Part of a data file:
-------

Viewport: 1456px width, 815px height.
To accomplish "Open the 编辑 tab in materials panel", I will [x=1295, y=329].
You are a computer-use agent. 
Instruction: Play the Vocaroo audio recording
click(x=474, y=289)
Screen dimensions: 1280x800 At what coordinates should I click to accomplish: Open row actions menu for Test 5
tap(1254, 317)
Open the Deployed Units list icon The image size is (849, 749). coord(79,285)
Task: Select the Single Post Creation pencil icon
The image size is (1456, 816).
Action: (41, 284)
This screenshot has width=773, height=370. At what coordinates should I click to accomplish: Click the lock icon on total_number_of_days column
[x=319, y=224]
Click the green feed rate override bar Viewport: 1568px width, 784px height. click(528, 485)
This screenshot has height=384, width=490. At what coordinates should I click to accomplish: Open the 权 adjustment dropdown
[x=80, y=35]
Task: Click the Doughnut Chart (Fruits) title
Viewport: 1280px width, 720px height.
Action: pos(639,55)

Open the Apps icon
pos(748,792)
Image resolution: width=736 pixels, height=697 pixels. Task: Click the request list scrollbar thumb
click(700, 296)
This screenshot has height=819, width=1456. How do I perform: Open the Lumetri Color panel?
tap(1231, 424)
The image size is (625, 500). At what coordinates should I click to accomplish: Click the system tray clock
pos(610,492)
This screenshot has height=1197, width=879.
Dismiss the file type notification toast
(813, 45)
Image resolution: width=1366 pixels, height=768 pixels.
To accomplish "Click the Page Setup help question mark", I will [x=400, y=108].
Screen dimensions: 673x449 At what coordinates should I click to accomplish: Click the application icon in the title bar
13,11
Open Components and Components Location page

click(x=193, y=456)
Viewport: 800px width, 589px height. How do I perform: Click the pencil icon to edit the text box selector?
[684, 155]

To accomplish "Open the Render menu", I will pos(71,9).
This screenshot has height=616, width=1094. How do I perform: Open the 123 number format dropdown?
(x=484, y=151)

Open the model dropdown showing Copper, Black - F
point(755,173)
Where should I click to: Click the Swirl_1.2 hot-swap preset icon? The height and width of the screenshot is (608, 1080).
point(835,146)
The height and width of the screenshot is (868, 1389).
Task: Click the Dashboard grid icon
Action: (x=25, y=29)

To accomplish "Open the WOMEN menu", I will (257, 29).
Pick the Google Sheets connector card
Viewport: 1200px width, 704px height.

-------

Given task: How many lines in the data above contain the string "panel"? Reply with the number only.

The response: 2